§ **EXERCISE DETAILS**:
What you return should match the entries below exactly, only without the images.

[Dataset excerpts]
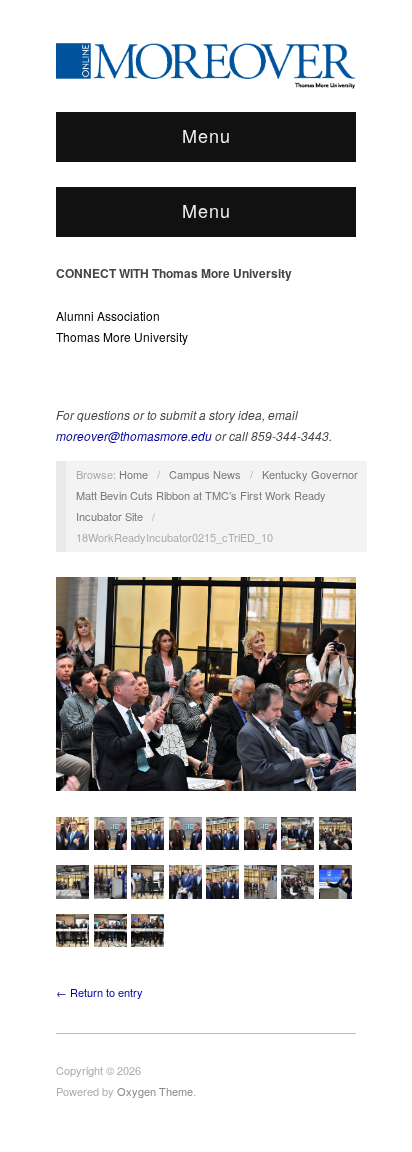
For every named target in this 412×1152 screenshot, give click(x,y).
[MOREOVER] (206, 62)
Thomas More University (122, 336)
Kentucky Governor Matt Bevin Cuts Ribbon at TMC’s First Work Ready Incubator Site (217, 495)
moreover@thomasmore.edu (134, 435)
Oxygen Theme (155, 1091)
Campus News (205, 474)
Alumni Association (108, 315)
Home (133, 474)
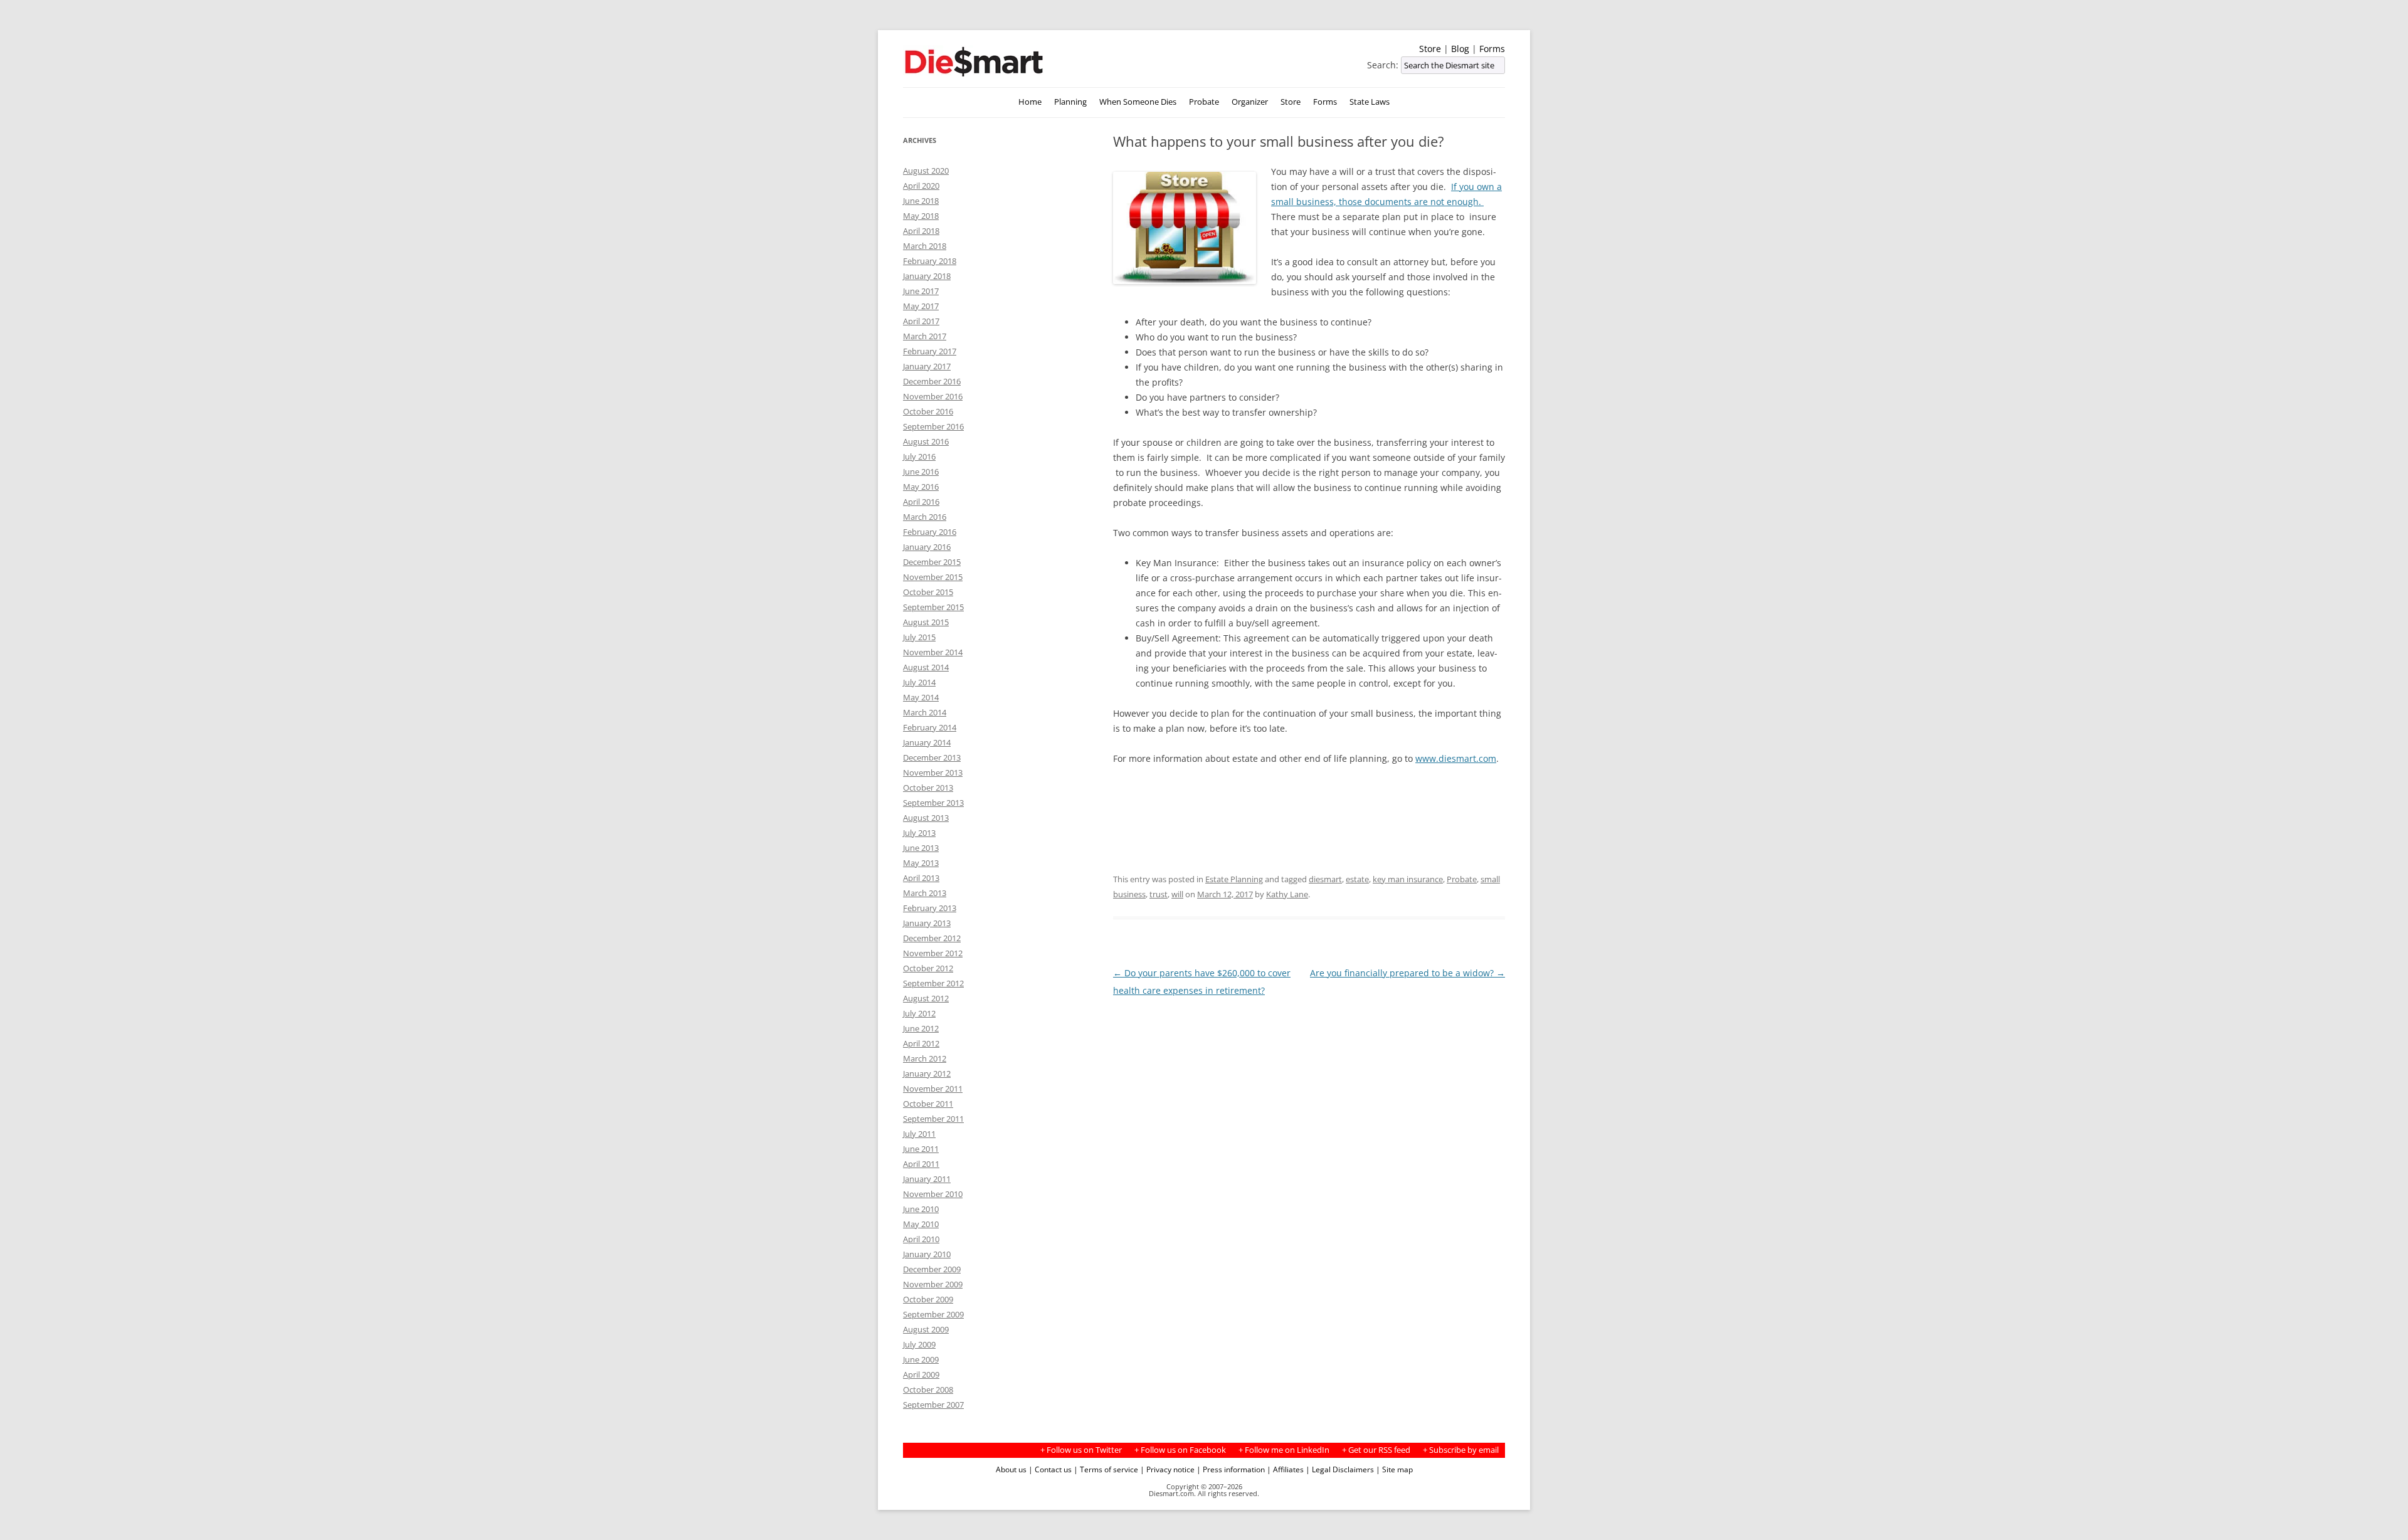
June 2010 (921, 1209)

§ **ANSWER SECTION**:
For every named target in this 412×1152 screenshot, give click(x,y).
[MOREOVER] (206, 62)
Thomas More University (122, 336)
Kentucky Governor Matt Bevin Cuts Ribbon at TMC’s First Work Ready Incubator Site (217, 495)
moreover@thomasmore.edu (134, 435)
Oxygen Theme (155, 1091)
Campus News (205, 474)
Alumni Association (108, 315)
Home (133, 474)
June 2010 (921, 1209)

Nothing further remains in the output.